9. The tariffs charged by the designated airline(s) of one Contracting Party for carriage between the territory of the other Contracting Party and the territory of a third State involving also points other than on agreed services shall be subject to the approval of the aeronautical authorities of the other Contracting Party and such third State: provided, however, that the aeronautical authorities of a Contracting Party shall not require a different tariff from the tariff of its own airlines for comparable service between the same points. The designated airline(s) of each Contracting Party shall file such tariffs with the aeronautical authorities of the other Contracting Party in accordance with their requirements. Approval of such tariffs may be withdrawn on not less than fifteen (15) days' notice.

ATTACHMENT 5

SECTION 1

Route to be operated by the designated airline or airlines of Canada:

Points of Origin Intermediate Points Points in New Zealand Points Beyond
Any point or points in Canada Honolulu, Nadi and one additional point to be selected by Canada from the South Pacific Islands excluding Australia Auckland Chistchurch To be agreed

Notes

(a) Any point or points specified above many be omitted on any or all services, but all services shall originate or terminate in Canada.

(b) Aircraft schedules shall recognize the applicable conditions concerning density of movements and allocations of terminal facilities.

(c) The designated airline or airlines of Canada may block-space and sell transportation under its/their own codes(s) on the agreed services operated by the designated airline or airlines of New Zealand.

SECTION II

Route to be operated by the designated airline or airlines of New Zealand:

Points of Origin Intermediate points Points in Canada Points beyond
Any point or points in New Zealand 3 points to be named by New Zealand, selected from:
Nadi
Papeete
Honolulu
Rarotonga or a point to be
Vancouver
Toronto
To be agreed
selected from the South Pacific Islands excluding Australia
Los Angeles
One point in the
Continental USA not east of Chicago

Notes

(a) Any point or points specified above may be omitted on any or all services, but all services shall originate or terminate in New Zealand.

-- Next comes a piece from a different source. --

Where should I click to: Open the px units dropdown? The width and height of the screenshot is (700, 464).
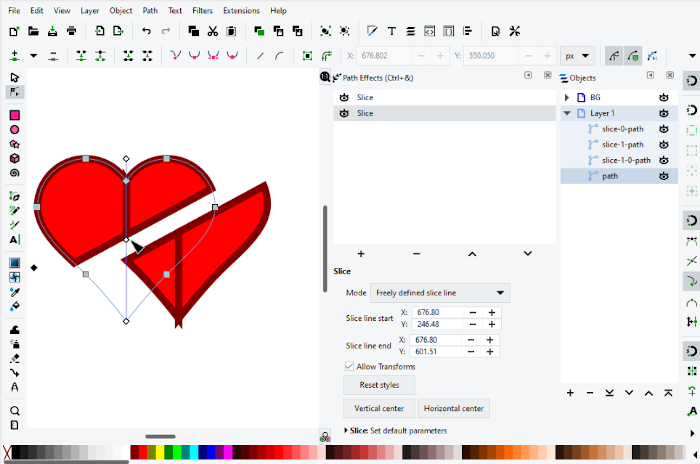577,56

(b) Only one point in Canada may be selected. However, the designated airline or airlines of New Zealand may block-space and sell transportation under its/their own code(s) on the agreed services operated by the designated airline or airlines of Canada.

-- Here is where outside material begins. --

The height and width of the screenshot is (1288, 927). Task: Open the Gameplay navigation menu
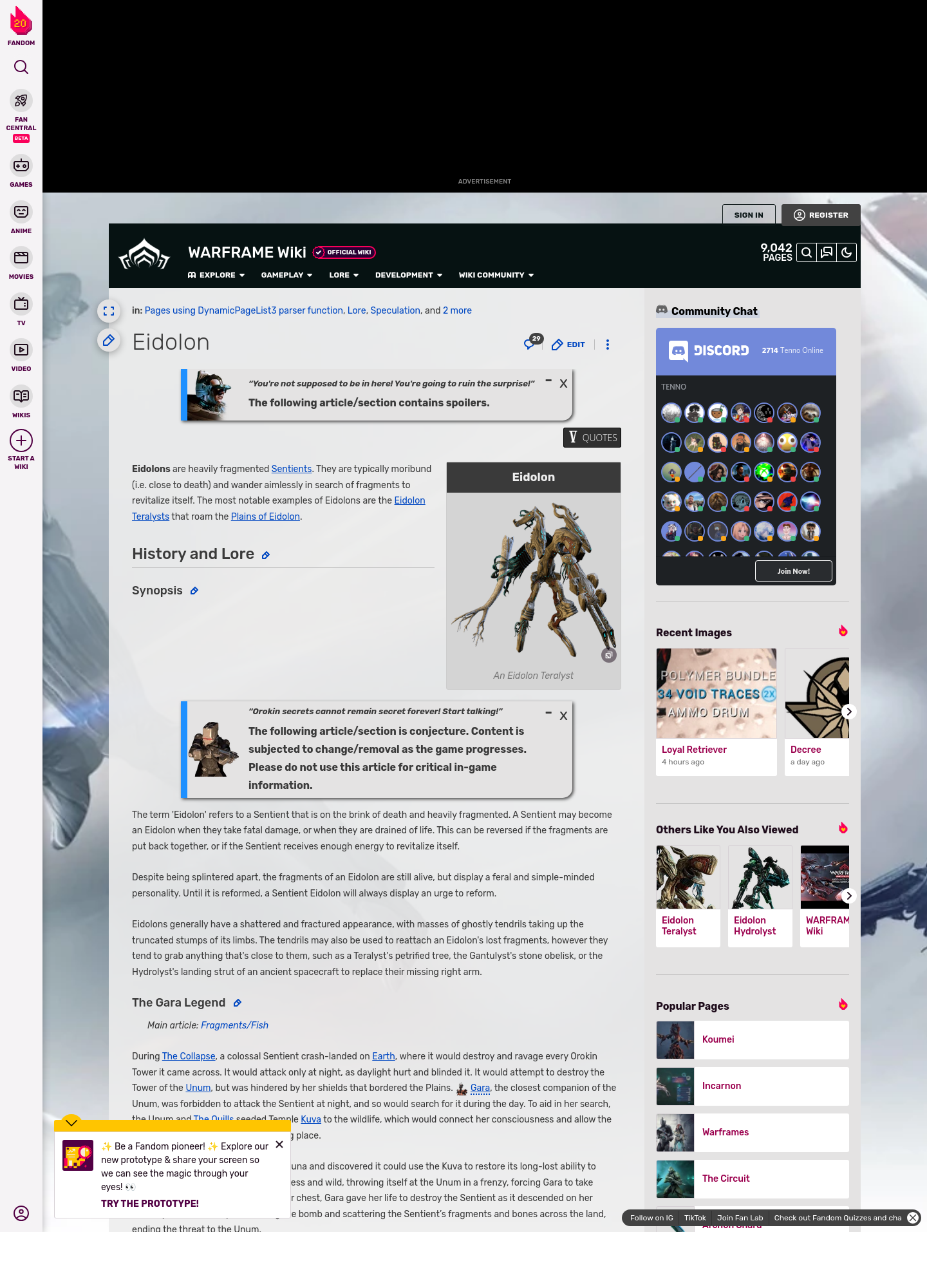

(c) The intermediate points and/or the point in Canada may be changed every six months on sixty days notice to the aeronautical authorities of Canada.

(d) If Toronto is selected, the intermediate points served shall not be in the USA west coast states or Texas. Service at Toronto shall be at times of the day and at a terminal building acceptable to the management of Lester B. Pearson International Airport.

II

The Minister for International Trade of Canada to the High Commissioner for New Zealand

Minister for International Trade

OTTAWA, June 27, 1995

His Excellency Maurice P. McTigue
New Zealand High Commissioner
Ottawa

Excellency,

I have the honour to acknowledge the receipt of Your Excellency's Note of today's date which reads as follows:

(See Note from New Zealand from June 27, 1995)

I have the honour to confirm that the contents of the above Note are acceptable to the Government of Canada and that Your Excellency's Note, together with its Attachments and this reply with its Attachments, which are equally authentic in English and French, shall constitute an agreement between the two Governments, which shall enter into force on this day's date.

Accept, Excellency, the assurances of my highest consideration.